At any given time, Mr Bhagwat normally has seven WhatsApp groups through which he gives specialised guidance to the UPSC aspirants. Out of these, two groups focus on interviews, three on prelims and mains, one on Indian Forest Service and one on paramilitary. Before accepting a student, he makes him or her fill out a form where they give details about themselves, including their hobbies and preferences. “This approach,’’ says Mr Bhagwat, “helps me in making the personality profile of the candidates. And I give my lessons to them accordingly.’’
Assisting Mr Bhagwat in his mentoring through the WhatsApp groups are some other mentors. They include Ms Supriya Devsthali ICAS, Mr Samir Unhale, Mr Nitish Pathode IRS, Mr Mukul Kulkarni IRS, Mr Nilkanth Avhad IAS, Mr Satish Patil, Mr Pravimal Abhishek IAS, Mr Sadhu Narsimha Reddy IRS and Dr Vivek Kulkarni of Dnyanprabodhini, Pune.

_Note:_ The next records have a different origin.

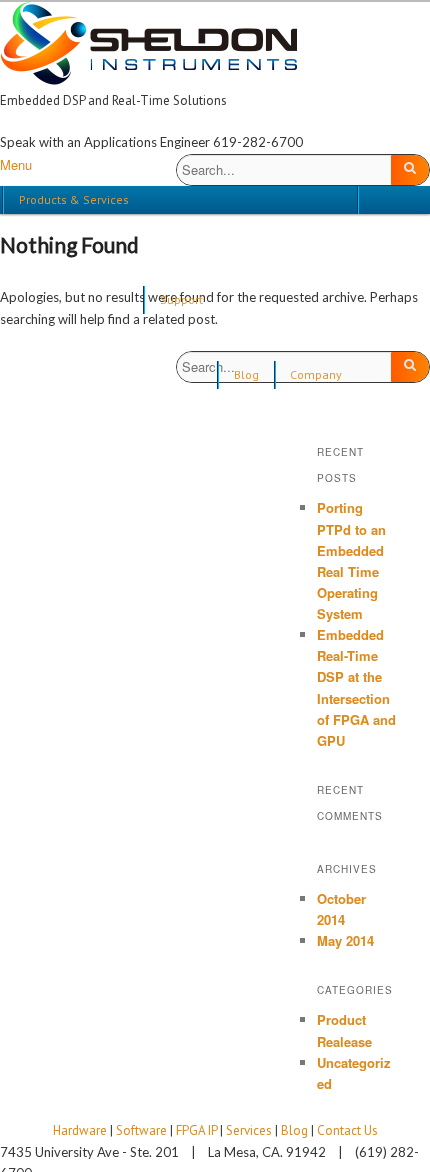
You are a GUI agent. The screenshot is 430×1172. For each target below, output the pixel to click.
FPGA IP (198, 1130)
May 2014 (345, 940)
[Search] (410, 170)
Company (316, 374)
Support (181, 299)
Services (250, 1130)
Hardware (81, 1130)
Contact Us (347, 1130)
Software (143, 1130)
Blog (246, 374)
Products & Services (74, 199)
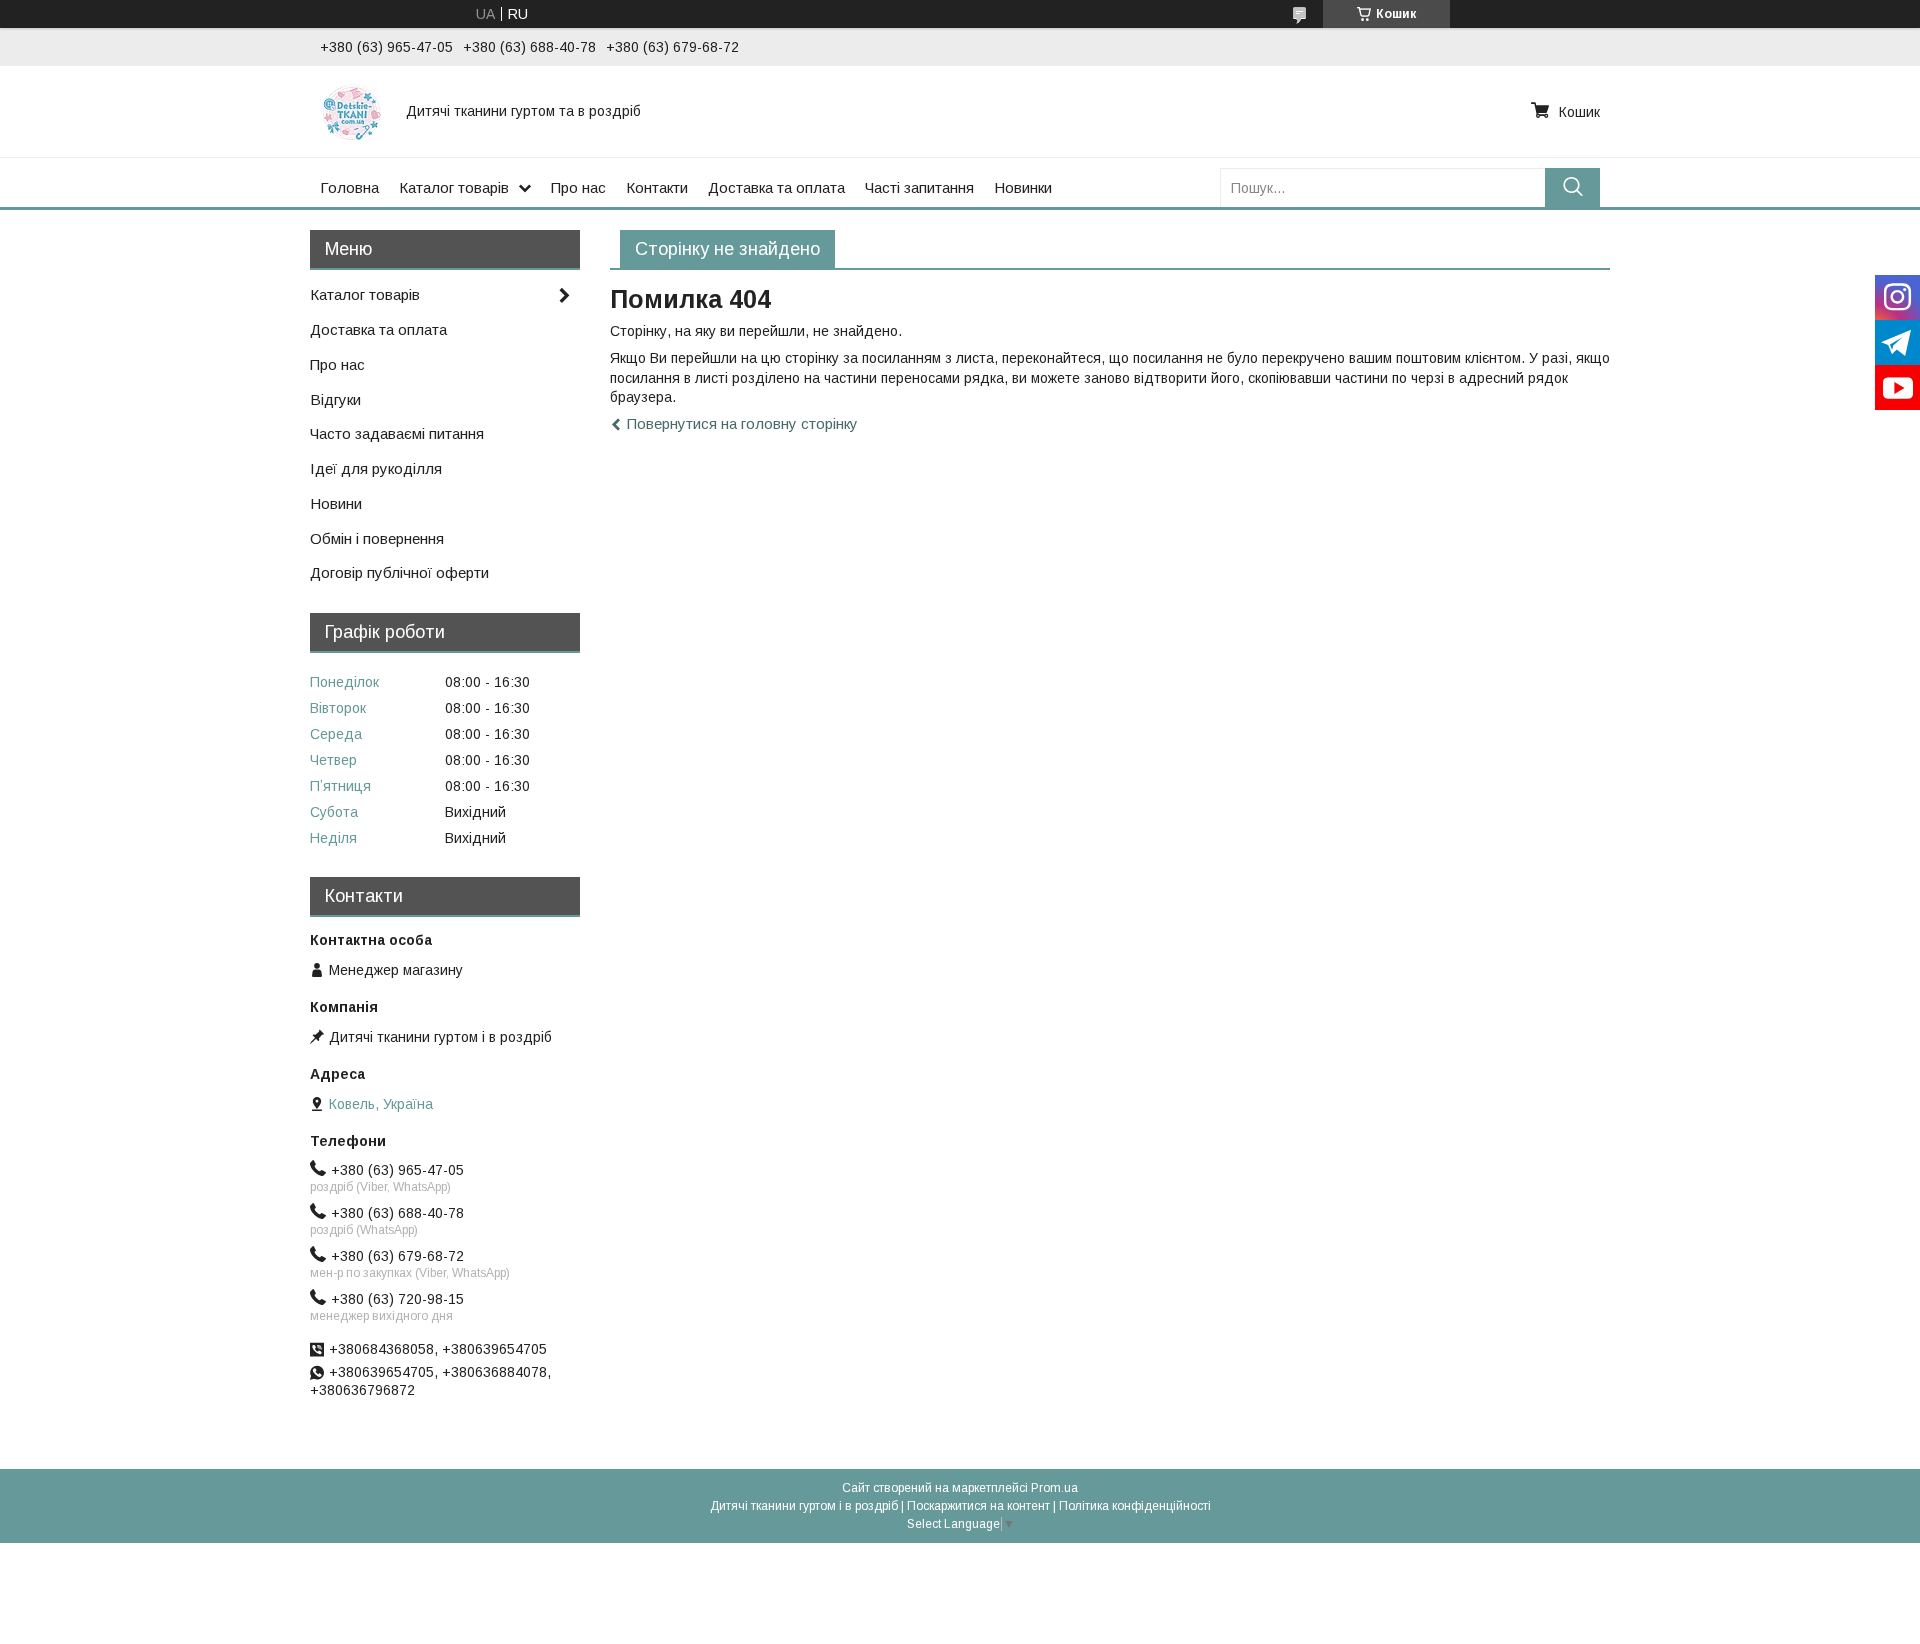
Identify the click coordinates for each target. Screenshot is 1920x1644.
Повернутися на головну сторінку (742, 423)
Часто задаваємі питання (397, 433)
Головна (349, 187)
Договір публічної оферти (399, 572)
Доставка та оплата (776, 187)
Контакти (657, 187)
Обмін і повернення (377, 538)
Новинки (1023, 187)
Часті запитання (919, 187)
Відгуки (335, 399)
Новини (336, 503)
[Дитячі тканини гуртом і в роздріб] (351, 111)
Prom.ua (1054, 1488)
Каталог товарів (454, 187)
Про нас (578, 187)
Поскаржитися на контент (978, 1506)
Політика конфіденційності (1135, 1506)
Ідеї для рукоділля (376, 468)
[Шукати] (1572, 187)
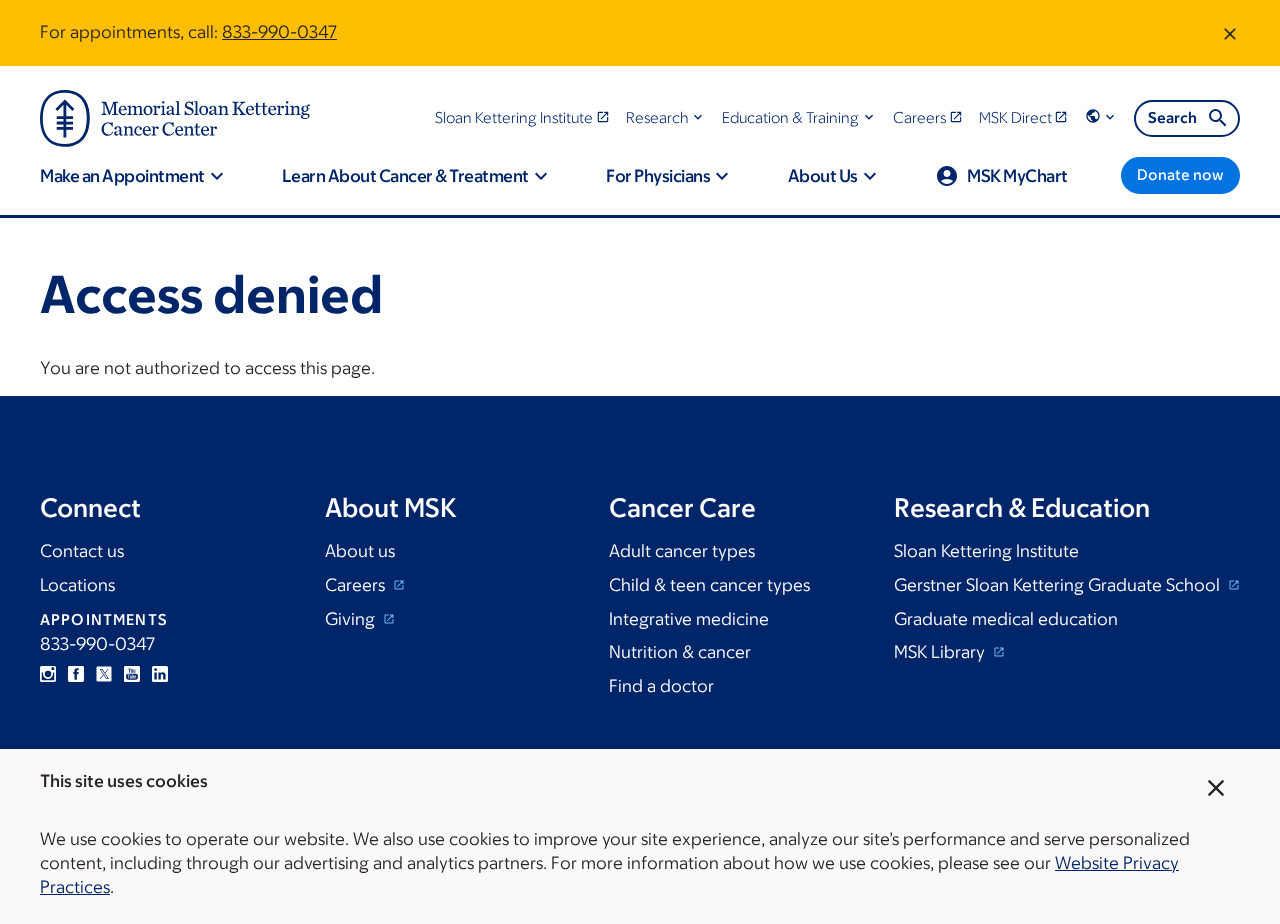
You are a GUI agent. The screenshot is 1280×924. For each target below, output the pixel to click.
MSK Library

Now this may jolt quite a few parents of young students, but Mr Bhagwat does not put much premium on their school results. “These results don’t matter. I have seen 12th fail students topping UPSC. What matters is their preparation for the civil services,’’ he says.
One is not likely to get more straight-forward advice than this.
Awards and International Recognition
Mr Bhagwat’s no-nonsense lessons to the students, with plain common sense as main ingredient, have also helped him much in his own career as an IPS officer. His achievements would trigger envy among many similarly placed individuals.
Mr Bhagwat is the recipient of President Police Medal for Gallantry, President Police Medal for Meritorious Service, Police Special Duty Medal of Manipur, Police Internal Security Medal for Andhra Pradesh and Union Home Minister Commendation Disk from the Home Minister Mr Rajnath Singh in December 2016 (for Greyhounds Training Centre).
Mr Bhagwat’s intensive work in the area of trafficking has brought him international reckoning. He is the recipient of `2017 Trafficking in person Report Hero Award of the United States Department of State,’ announced on June 27, 2017 at Washington DC.
The picture below speaks much more than any words can. These are the children of brick kiln workers- bonded laborers, practically- whom Mr Bhagwat rescued from Rachakonda in 2017. “We rescued 350 kids, but then faced an equally bigger problem. As the laborers from Odisha, the children could only understand Odia. But it was a temporary issue. Thereafter we gave them shelter, and started providing them education,’’ he added.
For the exemplary act of rescuing the children of brick-kiln workers, Mr Bhagwat has been honoured with `Civil and Human Rights Award in Individual Capacity from ICAP, USA’.
Do you need anything more from life? But knowing Mr Bhagwat from his work, we are sure lot more would be coming from this remarkable man.